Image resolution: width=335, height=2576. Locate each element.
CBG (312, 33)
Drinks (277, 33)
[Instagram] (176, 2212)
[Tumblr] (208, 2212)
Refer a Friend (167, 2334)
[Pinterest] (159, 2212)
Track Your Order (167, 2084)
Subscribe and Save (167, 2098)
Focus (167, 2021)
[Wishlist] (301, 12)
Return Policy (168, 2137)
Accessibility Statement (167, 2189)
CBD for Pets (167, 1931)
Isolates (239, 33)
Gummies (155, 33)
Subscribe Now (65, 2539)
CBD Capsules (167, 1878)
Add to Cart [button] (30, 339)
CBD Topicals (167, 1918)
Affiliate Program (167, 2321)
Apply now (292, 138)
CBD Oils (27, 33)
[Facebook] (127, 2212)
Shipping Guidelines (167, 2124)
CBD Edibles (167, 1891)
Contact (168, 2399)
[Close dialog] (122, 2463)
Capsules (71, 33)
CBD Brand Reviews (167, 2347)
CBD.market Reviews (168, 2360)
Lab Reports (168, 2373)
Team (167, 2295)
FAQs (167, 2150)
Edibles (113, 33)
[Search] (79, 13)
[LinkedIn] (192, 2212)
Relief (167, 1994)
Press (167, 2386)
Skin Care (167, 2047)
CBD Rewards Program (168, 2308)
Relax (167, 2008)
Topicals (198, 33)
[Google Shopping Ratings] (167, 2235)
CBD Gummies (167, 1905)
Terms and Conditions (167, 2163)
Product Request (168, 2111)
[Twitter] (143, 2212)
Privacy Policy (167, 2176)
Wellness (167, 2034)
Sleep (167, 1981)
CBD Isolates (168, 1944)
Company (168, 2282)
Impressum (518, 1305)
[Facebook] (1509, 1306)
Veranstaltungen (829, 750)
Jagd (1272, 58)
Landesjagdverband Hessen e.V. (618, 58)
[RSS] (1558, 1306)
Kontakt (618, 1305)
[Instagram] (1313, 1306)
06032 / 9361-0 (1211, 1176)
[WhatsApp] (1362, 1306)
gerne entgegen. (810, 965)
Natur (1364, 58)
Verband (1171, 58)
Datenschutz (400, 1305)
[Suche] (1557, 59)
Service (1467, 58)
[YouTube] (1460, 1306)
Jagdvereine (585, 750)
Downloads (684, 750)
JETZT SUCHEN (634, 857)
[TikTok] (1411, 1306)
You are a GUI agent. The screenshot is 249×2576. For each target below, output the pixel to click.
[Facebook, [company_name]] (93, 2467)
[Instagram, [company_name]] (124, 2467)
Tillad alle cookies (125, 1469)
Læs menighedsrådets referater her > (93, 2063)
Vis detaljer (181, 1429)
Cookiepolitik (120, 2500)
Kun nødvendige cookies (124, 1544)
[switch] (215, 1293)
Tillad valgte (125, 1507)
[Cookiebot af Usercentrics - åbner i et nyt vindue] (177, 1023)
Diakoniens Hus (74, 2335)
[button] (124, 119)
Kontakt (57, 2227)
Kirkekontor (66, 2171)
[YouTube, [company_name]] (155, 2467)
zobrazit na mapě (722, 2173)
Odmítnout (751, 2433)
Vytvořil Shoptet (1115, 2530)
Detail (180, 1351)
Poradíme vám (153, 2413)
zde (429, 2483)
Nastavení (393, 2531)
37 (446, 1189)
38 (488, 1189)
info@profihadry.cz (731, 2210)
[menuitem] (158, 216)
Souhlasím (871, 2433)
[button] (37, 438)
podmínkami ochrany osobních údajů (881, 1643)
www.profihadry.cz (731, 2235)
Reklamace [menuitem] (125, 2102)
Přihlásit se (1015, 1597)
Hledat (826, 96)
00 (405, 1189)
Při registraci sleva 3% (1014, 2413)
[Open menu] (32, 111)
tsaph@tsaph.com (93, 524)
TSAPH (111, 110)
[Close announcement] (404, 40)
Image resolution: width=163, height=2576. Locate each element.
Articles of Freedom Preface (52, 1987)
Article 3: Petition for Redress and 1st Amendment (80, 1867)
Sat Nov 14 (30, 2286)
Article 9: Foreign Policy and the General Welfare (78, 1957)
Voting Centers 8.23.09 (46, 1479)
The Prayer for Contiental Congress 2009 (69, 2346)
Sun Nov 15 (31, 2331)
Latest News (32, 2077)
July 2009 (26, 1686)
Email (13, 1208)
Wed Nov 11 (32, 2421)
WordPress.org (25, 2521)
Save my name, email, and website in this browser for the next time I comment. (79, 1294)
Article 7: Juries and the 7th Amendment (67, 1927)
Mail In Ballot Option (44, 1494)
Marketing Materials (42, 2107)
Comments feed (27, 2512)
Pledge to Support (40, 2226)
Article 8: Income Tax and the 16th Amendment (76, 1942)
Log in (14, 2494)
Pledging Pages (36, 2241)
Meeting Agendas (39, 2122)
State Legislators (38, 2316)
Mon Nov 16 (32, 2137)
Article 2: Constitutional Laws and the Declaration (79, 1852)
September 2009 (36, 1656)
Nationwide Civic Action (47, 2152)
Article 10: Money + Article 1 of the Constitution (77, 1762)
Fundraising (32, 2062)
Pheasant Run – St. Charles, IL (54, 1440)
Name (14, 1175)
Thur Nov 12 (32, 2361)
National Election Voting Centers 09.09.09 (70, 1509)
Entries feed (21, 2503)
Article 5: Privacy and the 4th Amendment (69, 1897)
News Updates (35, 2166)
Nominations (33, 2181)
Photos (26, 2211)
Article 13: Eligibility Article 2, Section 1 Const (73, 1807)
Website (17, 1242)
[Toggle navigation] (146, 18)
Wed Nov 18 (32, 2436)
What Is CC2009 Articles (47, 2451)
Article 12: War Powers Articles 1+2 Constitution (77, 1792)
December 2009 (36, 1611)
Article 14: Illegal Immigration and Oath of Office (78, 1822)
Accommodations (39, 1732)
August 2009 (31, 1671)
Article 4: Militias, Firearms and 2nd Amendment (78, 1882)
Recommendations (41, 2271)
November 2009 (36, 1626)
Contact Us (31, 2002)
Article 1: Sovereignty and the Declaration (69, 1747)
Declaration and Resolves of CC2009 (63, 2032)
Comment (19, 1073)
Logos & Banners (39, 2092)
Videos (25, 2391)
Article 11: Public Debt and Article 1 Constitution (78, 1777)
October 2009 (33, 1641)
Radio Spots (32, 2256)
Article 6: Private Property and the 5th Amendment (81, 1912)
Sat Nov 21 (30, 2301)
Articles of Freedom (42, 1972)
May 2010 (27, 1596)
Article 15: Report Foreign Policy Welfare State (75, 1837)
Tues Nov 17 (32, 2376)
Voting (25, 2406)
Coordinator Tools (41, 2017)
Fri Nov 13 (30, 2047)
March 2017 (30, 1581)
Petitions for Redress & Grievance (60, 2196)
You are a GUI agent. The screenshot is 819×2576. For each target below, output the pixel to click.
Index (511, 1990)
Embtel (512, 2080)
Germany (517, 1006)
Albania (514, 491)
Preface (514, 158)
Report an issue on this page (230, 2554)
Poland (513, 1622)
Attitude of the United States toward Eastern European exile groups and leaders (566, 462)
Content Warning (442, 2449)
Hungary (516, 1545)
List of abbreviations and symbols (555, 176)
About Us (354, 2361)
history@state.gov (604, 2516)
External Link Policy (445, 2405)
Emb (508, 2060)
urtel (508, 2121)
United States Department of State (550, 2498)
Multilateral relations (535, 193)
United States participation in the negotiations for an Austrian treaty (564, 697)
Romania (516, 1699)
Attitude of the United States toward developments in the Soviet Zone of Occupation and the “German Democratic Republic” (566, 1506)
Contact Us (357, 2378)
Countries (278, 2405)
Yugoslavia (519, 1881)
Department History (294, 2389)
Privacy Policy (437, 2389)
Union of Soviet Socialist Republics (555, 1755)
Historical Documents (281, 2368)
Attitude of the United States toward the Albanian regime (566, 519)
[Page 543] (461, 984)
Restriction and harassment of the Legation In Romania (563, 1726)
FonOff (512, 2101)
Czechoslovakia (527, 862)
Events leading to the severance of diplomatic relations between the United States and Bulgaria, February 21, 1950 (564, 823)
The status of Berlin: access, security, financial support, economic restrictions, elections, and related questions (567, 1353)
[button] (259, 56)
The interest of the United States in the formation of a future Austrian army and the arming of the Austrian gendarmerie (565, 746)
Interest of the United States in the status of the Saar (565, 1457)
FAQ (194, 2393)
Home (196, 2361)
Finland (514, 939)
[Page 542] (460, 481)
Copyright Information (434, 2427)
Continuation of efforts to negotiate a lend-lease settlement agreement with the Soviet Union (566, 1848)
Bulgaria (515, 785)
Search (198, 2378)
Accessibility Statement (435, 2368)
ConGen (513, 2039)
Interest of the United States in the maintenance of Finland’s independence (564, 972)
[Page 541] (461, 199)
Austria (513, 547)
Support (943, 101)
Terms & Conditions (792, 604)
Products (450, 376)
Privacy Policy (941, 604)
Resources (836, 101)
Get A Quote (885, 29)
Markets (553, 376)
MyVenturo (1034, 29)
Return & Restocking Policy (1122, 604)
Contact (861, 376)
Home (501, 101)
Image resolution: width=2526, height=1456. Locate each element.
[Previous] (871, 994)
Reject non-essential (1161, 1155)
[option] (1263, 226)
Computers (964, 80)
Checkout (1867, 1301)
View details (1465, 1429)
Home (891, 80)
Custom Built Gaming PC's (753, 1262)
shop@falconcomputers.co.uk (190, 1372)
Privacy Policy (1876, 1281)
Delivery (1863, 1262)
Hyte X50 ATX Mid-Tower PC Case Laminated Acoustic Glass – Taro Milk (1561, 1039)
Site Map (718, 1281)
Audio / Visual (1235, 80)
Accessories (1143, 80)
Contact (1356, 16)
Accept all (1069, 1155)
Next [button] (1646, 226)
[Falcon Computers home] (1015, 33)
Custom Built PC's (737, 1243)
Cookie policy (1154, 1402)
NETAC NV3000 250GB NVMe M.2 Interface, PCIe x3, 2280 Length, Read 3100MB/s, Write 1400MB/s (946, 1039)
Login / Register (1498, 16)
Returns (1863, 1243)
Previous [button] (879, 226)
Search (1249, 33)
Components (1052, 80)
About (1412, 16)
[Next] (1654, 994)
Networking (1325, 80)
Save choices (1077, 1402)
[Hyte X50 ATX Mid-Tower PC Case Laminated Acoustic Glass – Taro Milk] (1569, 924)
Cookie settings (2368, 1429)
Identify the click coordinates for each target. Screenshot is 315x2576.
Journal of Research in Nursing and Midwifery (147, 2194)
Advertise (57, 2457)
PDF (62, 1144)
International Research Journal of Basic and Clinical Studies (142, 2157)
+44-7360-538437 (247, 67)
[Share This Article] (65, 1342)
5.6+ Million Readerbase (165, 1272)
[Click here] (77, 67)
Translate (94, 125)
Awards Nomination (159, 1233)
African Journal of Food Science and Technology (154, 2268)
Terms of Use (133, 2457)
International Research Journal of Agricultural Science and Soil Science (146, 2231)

Task description: In the entries above, restate word for word the lines between the one holding "[TikTok] (1411, 1306)" and the one holding "Marketing Materials (42, 2107)", inclusive, and nothing besides.

Response to this task:
[TikTok] (1411, 1306)
You are a GUI agent. The screenshot is 249×2576. For each target below, output the pixel to click.
[Facebook, [company_name]] (93, 2467)
[Instagram, [company_name]] (124, 2467)
Tillad alle cookies (125, 1469)
Læs menighedsrådets referater her > (93, 2063)
Vis detaljer (181, 1429)
Cookiepolitik (120, 2500)
Kun nødvendige cookies (124, 1544)
[switch] (215, 1293)
Tillad valgte (125, 1507)
[Cookiebot af Usercentrics - åbner i et nyt vindue] (177, 1023)
Diakoniens Hus (74, 2335)
[button] (124, 119)
Kontakt (57, 2227)
Kirkekontor (66, 2171)
[YouTube, [company_name]] (155, 2467)
zobrazit na mapě (722, 2173)
Odmítnout (751, 2433)
Vytvořil Shoptet (1115, 2530)
Detail (180, 1351)
Poradíme vám (153, 2413)
zde (429, 2483)
Nastavení (393, 2531)
37 (446, 1189)
38 (488, 1189)
info@profihadry.cz (731, 2210)
[menuitem] (158, 216)
Souhlasím (871, 2433)
[button] (37, 438)
podmínkami ochrany osobních údajů (881, 1643)
www.profihadry.cz (731, 2235)
Reklamace [menuitem] (125, 2102)
Přihlásit se (1015, 1597)
Hledat (826, 96)
00 (405, 1189)
Při registraci sleva 3% (1014, 2413)
[Open menu] (32, 111)
tsaph@tsaph.com (93, 524)
TSAPH (111, 110)
[Close announcement] (404, 40)
Image resolution: width=163, height=2576. Locate each element.
Articles of Freedom Preface (52, 1987)
Article 3: Petition for Redress and 1st Amendment (80, 1867)
Sat Nov 14 (30, 2286)
Article 9: Foreign Policy and the General Welfare (78, 1957)
Voting Centers 8.23.09 (46, 1479)
The Prayer for Contiental Congress 2009 (69, 2346)
Sun Nov 15 (31, 2331)
Latest News (32, 2077)
July 2009 (26, 1686)
Email (13, 1208)
Wed Nov 11 (32, 2421)
WordPress.org (25, 2521)
Save my name, email, and website in this browser for the next time I comment. (79, 1294)
Article 7: Juries and the 7th Amendment (67, 1927)
Mail In Ballot Option (44, 1494)
Marketing Materials (42, 2107)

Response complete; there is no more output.